Deputi Gubernur Senior BI Destry Damayanti mengatakan penurunan suku bunga dasar kredit (SBDK) perbankan telah diikuti dengan penurunan suku bunga kredit baru namun secara terbatas dan belum sepadan. Penurunan SBDK sebesar 174 basis poin (bps) selama periode Maret 2020 hingga Maret 2021 hanya diikuti dengan penurunan suku bunga kredit baru sebesar 59 bps.

"Transmisi suku bunga kebijakan yang lebih baik ke suku bunga kredit dalam bentuk penurunan suku bunga kredit yang sepadan diharapkan akan mampu meningkatkan permintaan kredit sehingga membantu pemulihan ekonomi," ujar Destry saat peluncuran buku “Kebijakan Makroprudensial di Indonesia" secara virtual di Jakarta, Jumat.

Baca juga: BI paparkan strategi makroprudensial dongkrak pemulihan ekonomi

Sejak Februari 2021, BI telah mempublikasikan Asesmen Transmisi Suku Bunga Kebijakan Kepada Suku Bunga Dasar Kredit Perbankan. Langkah tersebut, menurut  Destry, ditujukan untuk mendukung percepatan transmisi kebijakan moneter serta memperluas diseminasi informasi kepada konsumen baik korporasi maupun individu untuk meningkatkan tata kelola, disiplin pasar, dan kompetisi di pasar kredit perbankan.

 Destry menyampaikan bahwa kebijakan makroprudensial makin menunjukkan peran pentingnya dalam menjaga stabilitas sistem keuangan dan mendorong pemulihan ekonomi pada masa pandemi COVID-19, bersama dengan kebijakan moneter, kebijakan fiskal, dan regulasi mikroprudensial.

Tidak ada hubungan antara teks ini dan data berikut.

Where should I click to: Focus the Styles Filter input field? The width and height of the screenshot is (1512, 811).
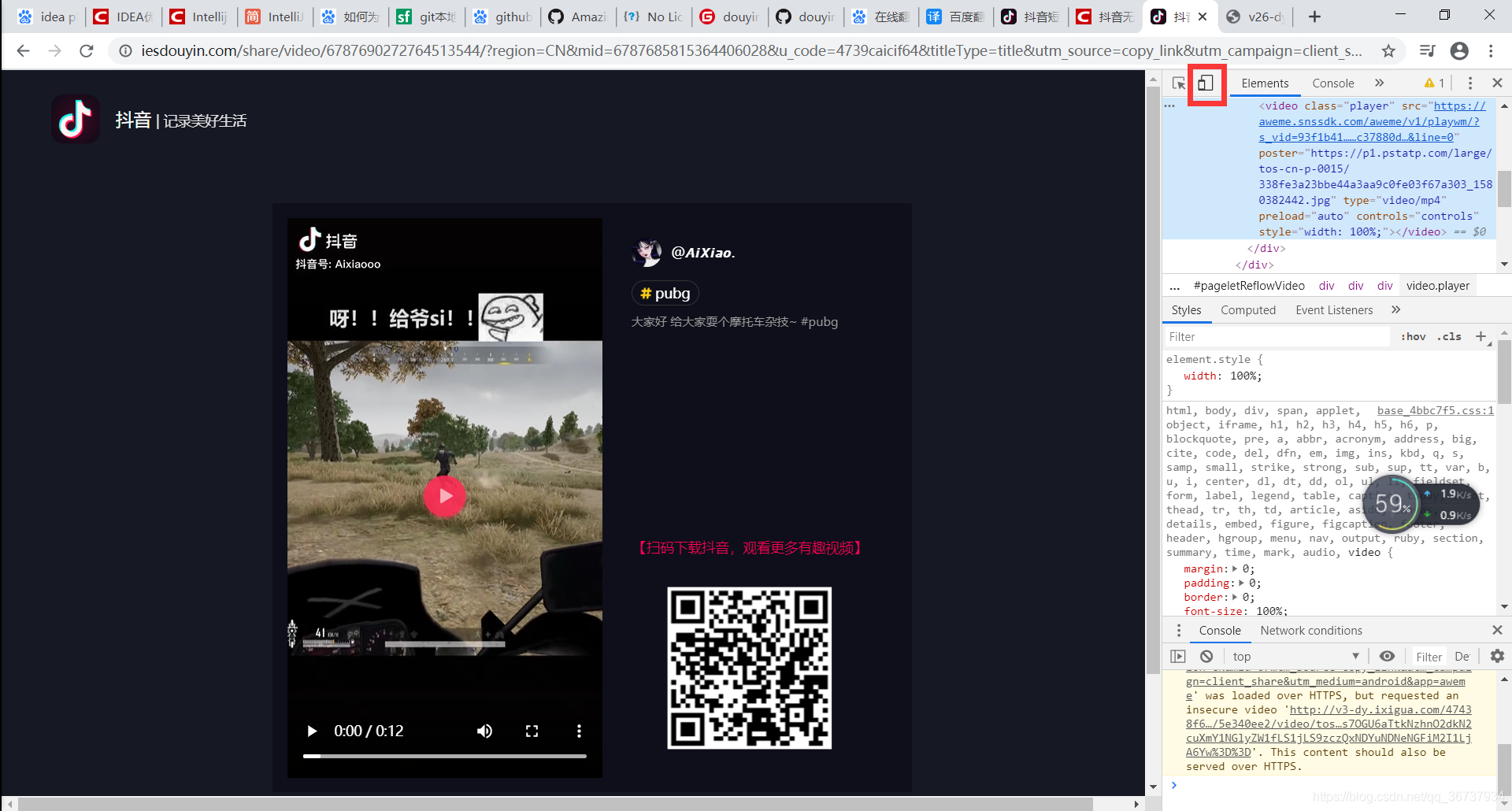(1276, 336)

"Kebijakan makroprudensial memiliki kelebihan pada kemampuannya untuk mengelola ketidakseimbangan keuangan secara keseluruhan maupun di sektor-sektor tertentu yang dipandang dapat mendorong akselerasi ekonomi, seperti sektor properti, otomotif, dan UMKM, maupun sektor prioritas lainnya yang berorientasi ekspor," kata Destry.

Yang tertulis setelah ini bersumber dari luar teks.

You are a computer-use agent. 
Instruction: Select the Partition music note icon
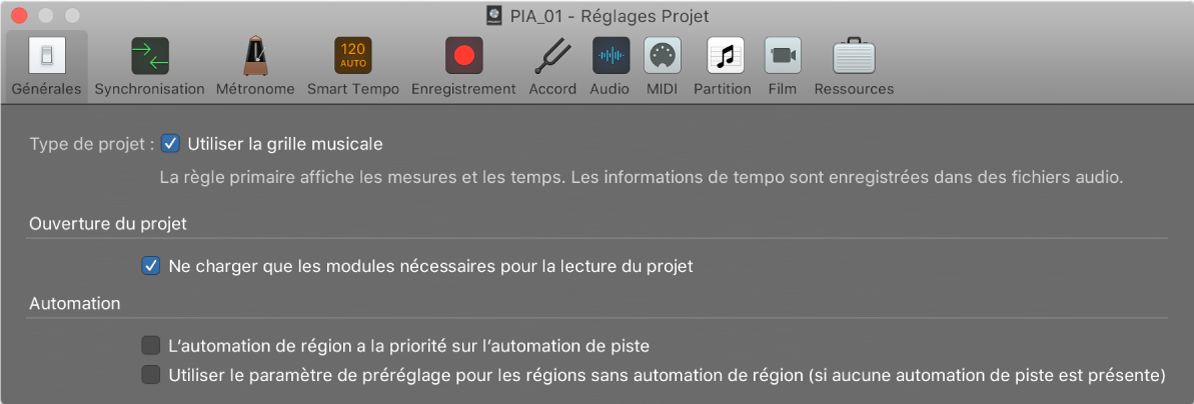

Baca juga: BI: Bank masih punya ruang untuk turunkan suku bunga kredit

Beberapa kebijakan makroprudensial untuk mempercepat pemulihan ekonomi telah diimplementasikan oleh BI, antara lain kebijakan Loan to Value serta penurunan uang muka bagi kredit perumahan serta kepemilikan kendaraan, penyesuaian kebijakan Rasio Intermediasi Makroprudensial (RIM) dengan mengubah target RIM (84 persen-94 persen), serta menambah komponen wesel ekspor untuk terus mendorong kredit perbankan. BI juga akan segera meluncurkan kebijakan Rasio Pembiayaan Inklusif Makroprudensial (RPIM) dalam rangka mendorong kredit perbankan kepada sektor pembiayaan inklusif dan UMKM.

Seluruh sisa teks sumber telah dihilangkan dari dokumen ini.